(Items from a data source)
┌──

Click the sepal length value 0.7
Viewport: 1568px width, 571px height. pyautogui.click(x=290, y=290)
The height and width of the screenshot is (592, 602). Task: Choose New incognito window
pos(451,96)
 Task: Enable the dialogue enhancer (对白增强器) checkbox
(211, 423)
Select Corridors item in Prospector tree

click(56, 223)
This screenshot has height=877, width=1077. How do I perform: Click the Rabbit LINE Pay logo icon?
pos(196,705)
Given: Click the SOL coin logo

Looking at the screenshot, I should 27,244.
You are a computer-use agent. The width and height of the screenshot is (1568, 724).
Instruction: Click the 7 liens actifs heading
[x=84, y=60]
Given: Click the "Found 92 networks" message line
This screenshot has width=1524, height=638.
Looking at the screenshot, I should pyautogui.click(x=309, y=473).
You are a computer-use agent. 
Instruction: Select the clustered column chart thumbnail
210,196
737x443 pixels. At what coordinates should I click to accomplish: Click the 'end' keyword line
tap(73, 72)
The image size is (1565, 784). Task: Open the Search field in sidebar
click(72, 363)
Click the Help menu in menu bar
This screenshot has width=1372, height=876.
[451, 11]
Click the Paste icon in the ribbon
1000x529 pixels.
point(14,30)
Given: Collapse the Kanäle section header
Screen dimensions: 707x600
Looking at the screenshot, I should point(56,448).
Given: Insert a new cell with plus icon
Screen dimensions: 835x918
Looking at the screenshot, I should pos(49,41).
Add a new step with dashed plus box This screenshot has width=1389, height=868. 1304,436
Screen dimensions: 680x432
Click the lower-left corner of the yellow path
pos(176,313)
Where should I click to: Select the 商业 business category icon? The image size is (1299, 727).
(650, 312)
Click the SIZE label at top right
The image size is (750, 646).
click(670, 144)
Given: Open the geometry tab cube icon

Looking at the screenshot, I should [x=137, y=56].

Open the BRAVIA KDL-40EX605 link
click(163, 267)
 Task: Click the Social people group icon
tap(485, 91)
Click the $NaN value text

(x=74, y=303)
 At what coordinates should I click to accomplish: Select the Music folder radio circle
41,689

└──

Work instruction: Could you retype exactly the lines from the one containing "Task: Click the Social people group icon" through the final line of the data above, and no others?

Result:
 Task: Click the Social people group icon
tap(485, 91)
Click the $NaN value text

(x=74, y=303)
 At what coordinates should I click to accomplish: Select the Music folder radio circle
41,689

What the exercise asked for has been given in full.